No merge attempt: this is security-sensitive permission propagation and remains blocked until that boundary is fixed.
Summary
Group-scoped permission checks (
CheckCronPermission/CheckFileWriterPermission) deny withsenderID=""when tools are invoked through:claude-cli,opencode-go) — the bridge middleware never injectedSenderID/Roleinto ctx, so even though the agent loop sets them onRunRequest, the bridge layer dropped attribution.

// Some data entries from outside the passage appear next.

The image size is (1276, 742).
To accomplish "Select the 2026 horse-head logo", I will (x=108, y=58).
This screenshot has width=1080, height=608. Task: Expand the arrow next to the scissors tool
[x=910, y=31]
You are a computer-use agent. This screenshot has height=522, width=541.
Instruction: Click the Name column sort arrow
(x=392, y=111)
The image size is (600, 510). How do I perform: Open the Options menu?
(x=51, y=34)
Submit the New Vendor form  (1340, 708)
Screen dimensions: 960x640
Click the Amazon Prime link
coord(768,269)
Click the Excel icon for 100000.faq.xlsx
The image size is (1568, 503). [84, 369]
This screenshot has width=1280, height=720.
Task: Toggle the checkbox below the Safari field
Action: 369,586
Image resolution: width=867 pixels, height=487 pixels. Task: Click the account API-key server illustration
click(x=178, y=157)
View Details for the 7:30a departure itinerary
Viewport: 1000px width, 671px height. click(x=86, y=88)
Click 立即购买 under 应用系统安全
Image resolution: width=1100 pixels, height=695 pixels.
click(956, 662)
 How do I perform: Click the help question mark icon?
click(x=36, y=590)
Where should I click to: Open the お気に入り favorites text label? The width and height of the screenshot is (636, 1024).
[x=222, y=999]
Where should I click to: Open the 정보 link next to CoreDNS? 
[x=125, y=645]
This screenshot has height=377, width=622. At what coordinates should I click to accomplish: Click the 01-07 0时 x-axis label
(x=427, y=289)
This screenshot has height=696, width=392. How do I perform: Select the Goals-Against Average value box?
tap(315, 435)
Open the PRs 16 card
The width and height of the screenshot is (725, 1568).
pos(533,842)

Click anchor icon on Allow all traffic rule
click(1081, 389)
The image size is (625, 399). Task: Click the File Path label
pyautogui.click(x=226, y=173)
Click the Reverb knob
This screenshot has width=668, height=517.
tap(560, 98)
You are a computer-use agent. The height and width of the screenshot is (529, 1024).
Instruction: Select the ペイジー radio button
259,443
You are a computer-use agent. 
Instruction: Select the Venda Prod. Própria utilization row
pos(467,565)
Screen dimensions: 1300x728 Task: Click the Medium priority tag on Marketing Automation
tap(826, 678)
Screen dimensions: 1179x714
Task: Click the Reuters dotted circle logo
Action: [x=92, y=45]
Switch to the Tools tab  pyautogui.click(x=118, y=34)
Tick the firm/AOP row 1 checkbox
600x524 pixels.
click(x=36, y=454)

Result: any group cron / file_writer mutation called via the bridge denies as "system context".delegatetool (gateway_managed.godelegateRunFn) — builtRunRequestwithout copyingSenderID/Role/Channel/ChatID/PeerKindfromDelegateRequest, so the target agent'sloop_context.injectContextskippedWithSenderIDand downstream group cron/file_writer mutations denied withsenderID="".Changes
internal/providers/claude_cli.go— newOptSenderID,OptRole.internal/providers/claude_cli_mcp.go—BridgeContextcarriesSenderID+Role;writeMCPConfigemitsX-Sender-ID/X-Roleheaders and signs them in the HMAC payload (extras:localKey | sessionKey | senderID | role).VerifyBridgeContextgains a backward-compat fallback that drops the last 2 extras for sessions written pre-this-change.internal/providers/claude_cli_session.go—bridgeContextFromOptsreads new opts.internal/gateway/server.go(bridgeContextMiddleware) — readX-Sender-ID+X-Roleheaders (HMAC-protected), injectWithSenderID/WithRoleinto ctx.internal/agent/loop_pipeline_callbacks.go— passreq.SenderID/req.RoleintochatReq.Options.cmd/gateway_managed.go(delegateRunFn) — propagateSenderID/Role/Channel/ChatID/PeerKindfromDelegateRequestintoRunRequest.internal/tools/team_tool_dispatch.go+cmd/gateway_consumer_normal.go—slog.Warnwhen sender is empty in a group-target dispatch so admins can find upstream callers losing attribution.internal/store/config_permission_store.go— surface diagnostic-rich error messages (which user/scope/configType denied) instead of generic "permission denied".internal/tools/cron.go— forward the diagnostic message to LLM result so the agent can self-correct.Test plan
go build ./...cleango test ./internal/providers/... ./internal/store/... ./internal/gateway/... ./internal/agent/...passes (incl.TestVerifyBridgeContextHMAC fallbacks)VerifyBridgeContext.Related
Follow-up to #915. Diagnostic logs added in this PR are the ones I used to localize the root cause; happy to drop them if reviewers prefer.